Она всю жизнь была странницей. Когда Любушка, уже в Иваново была, я как-то раз к ней приехала. А она собралась в Дивеево и приглашает меня с собой странствовать: «Шура, поехали с нами!» Я говорю: «Да у меня там дом, девки!» Она говорит: «Да девки без тебя сами справятся!» Но я все же с ней не поехала, да и она из Дивеево уехала быстро.

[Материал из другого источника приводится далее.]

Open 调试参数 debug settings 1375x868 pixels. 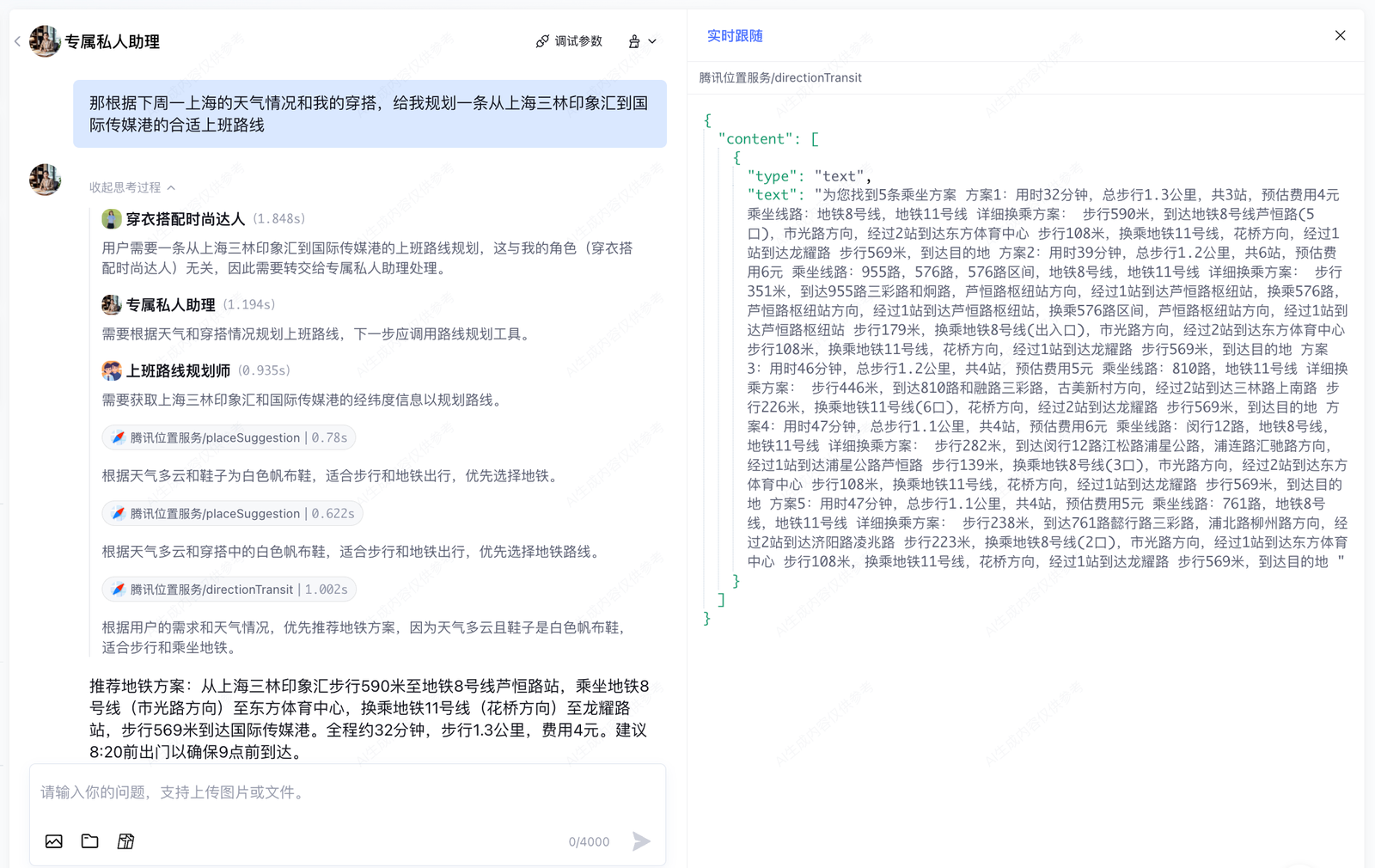click(569, 41)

Я хочу сказать, что общение с Любушкой — это нам было подкрепление и утешение за святые молитвы нашего духовника Он ведь старец, он не мог нам дать такого внимания, любви и ласки. Он все время перегружен, у него всегда народ. И потом, он же мужского пола, и как мы, такие блудные, страстные, воспримем от него утешение? Может возникнуть пристрастие к духовнику как к человеку. Поэтому он меня всегда очень смирял. А за утешением посылал к ней. А Любушка нас не смиряла, она только все с лаской, любовью: «Шурочка! Шурочка!» Как-то я приехала одна и плачу. Она спрашивает: «Шура, что ты все плачешь?» Я говорю: «Любушка, вот он меня все ругает и ругает!» Она и говорит: «А ты когда придешь к нему, он тебя начнет ругать — ты так ручки сложи и скажи: “Прости меня!” — и сразу беги!» Я один раз к ней приехала и говорю: «Любушка, мы тебя сейчас в рюкзак посадим и увезем!» Она как засмеется: «Шура! Ну, Шура!» Я батюшке рассказала, а он говорит: «А что, думаете только вы любите внимание? Нам тоже это приятно!»

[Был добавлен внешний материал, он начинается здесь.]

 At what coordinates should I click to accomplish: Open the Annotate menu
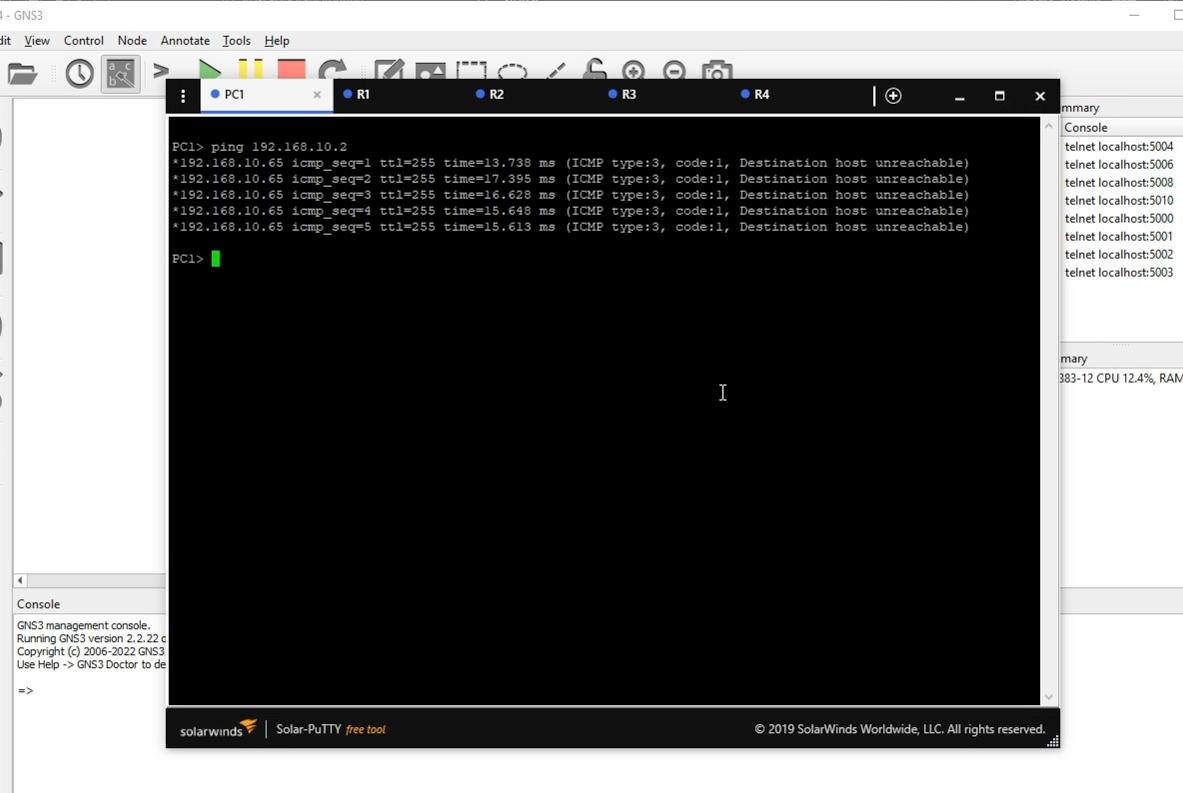tap(185, 41)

А потом, когда был наместником архимандрит Алексий (Кутепов), было как-то сильное притеснение на нашего духовника. Очень тогда много у него было недоброжелателей в Лавре, и очень на него восставали. Он послал нас с Надеждой в Сусанино, чтобы отец Константин специально отслужил за него литургию. Отец Константин был настоятелем храма в Сусанино. Мы потом однажды были там в то время, когда он умер. Он поехал причащать кого-то в Дом престарелых, а Любушка ему и говорит: «Батюшка, не надо, не езди!» Но, как говорится, «пророка в своем отечестве нет», он не послушался и поехал. И вот, где-то поскользнулся в автобусе, упал, и у него, по-моему, случился разрыв сердца. Мы были на его отпевании, которое совершал Владыка Арсений, а похоронили его за алтарем сусанинского храма. Он был очень хороший батюшка.

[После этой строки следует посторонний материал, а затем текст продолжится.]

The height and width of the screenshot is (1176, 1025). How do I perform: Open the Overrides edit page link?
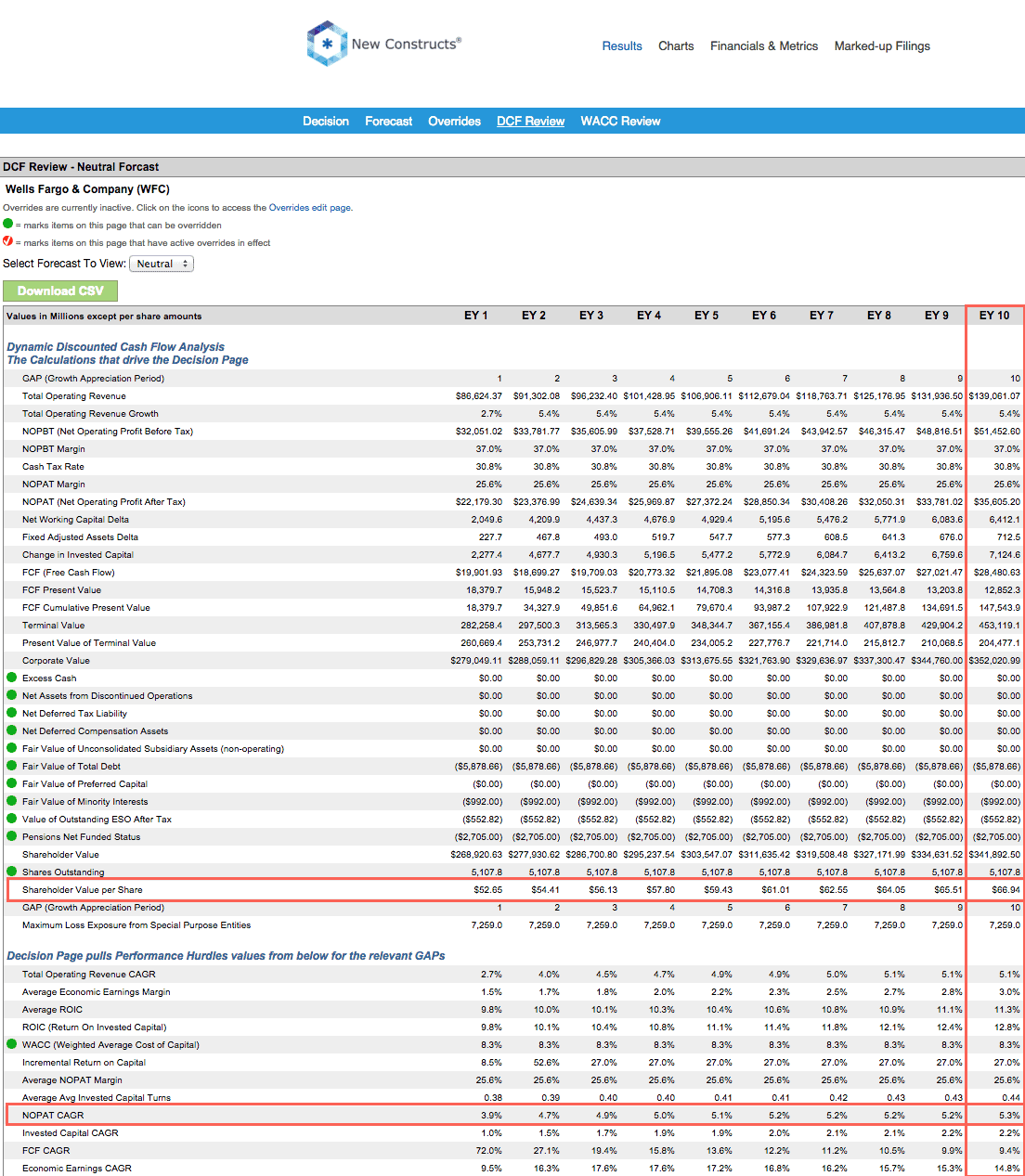tap(309, 207)
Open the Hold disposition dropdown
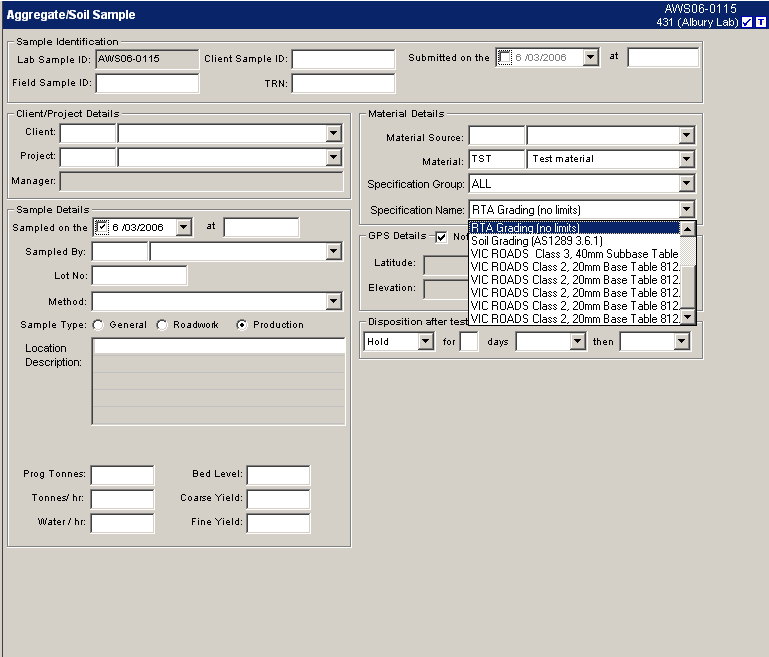The height and width of the screenshot is (657, 769). pyautogui.click(x=425, y=342)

А тогда духовник послал нас к отцу Константину, и мы поехали. Приехали, сразу пришли к нему, а он послал нас к старосте и казначею. Они такие важные были, но к нам очень хорошо относились. Сразу заказали просфоры для литургии. И на другой день была специально обедня за нашего отца духовного, присутствовали только «свои». И Любушка пришла молиться. Это что было! Весь храм был в крике, начиная от «Иже Херувимы» и до «Тебе поем»! Она дралась с ними, с бесами! Ей все говорят: «Потише!» А она по всему храму мечется, молится так по-своему. Так она с ними воевала за него! Да, она боролась, отгоняла их от него! Так вот помолились. В этот же вечер поехали и везде за него заказали — у блаженной Ксении, у отца Иоанна Кронштадтского, у святителя Николая. И, по милости Божией, стало потом тише как-то, гонение потихоньку прекратилось. Отца Алексия сделали епископом, перевели на кафедру, все более-менее улеглось.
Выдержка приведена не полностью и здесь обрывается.